What our region's "planning" departments practice is zoning based on uses. Zoning typically originates with a group of citizens sitting around a map of their neighborhood. One will point to some undeveloped land, saying "This should be residences." Another may disagree: "It should be a shopping center." ... and the debate continues until the citizens and their planning staffer agree on a zoning designation. Such zoning decisions often precede actual development by a decade or more. When it's built, will the market want apartments, shopping or something else? Builders agonize about what the market wants six months in advance of committing to build something. Accuracy a decade in the future is not something we can expect.
Yet the zoning scam continues. One parcel near my house had four such plans: Regional Blueprint, County General Plan, Community Plan and a "Special Planning Agreement." Which one was actually built? Answer: None. Such "plans" barely rise to the level of suggestions.
The consequence of specious "planning" is the churn of rezones--requests to change existing zoning. A local architect tells me that in 2006, the Sacramento region's governments saw developers of 35,000 acres propose rezone.
We could have zoning that actually planned something if it were "form-based"--proposing big buildings here, medium-sized ones there, and little ones yonder. Then the market would decide what uses builders built, and we could plan and size infrastructure decades in advance to match the intensity of development.

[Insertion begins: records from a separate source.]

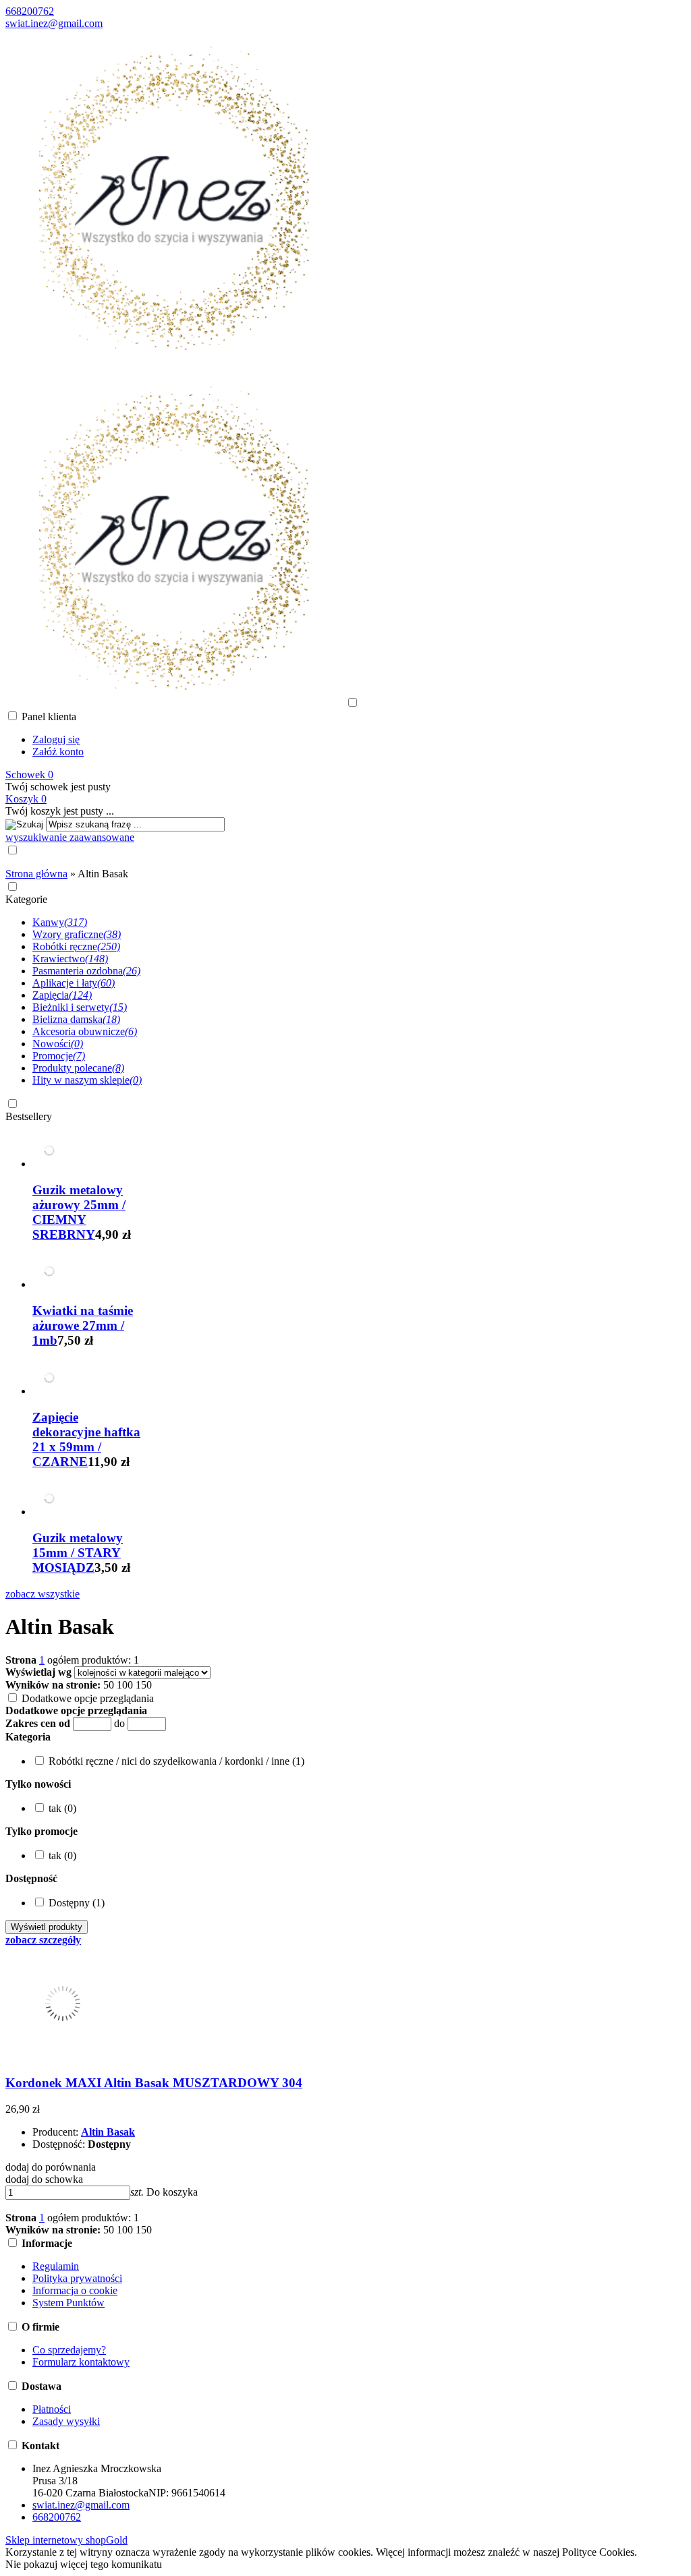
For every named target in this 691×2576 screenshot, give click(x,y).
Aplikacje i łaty (73, 983)
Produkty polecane (78, 1068)
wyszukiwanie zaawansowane (69, 837)
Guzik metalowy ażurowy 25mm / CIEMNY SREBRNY (79, 1212)
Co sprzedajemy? (69, 2349)
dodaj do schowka (44, 2179)
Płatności (51, 2409)
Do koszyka (172, 2192)
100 (125, 1685)
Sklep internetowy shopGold (66, 2540)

Unfortunately, many traditional affordable housing solutions have been squashed by the collusion of finance and "planning." Where are the boarding houses, for one example? And what about residences above retail in all those shopping centers? These are classic patterns that serve their residents, but are scarce except in old neighborhoods--the ones you can't afford to live in now because they are so treasured.
Unfortunately, we build our cities now for investors, not for their inhabitants.
--
Mark Dempsey is a former Realtor and former vice-chair of a Sacramento County Planning Advisory Council.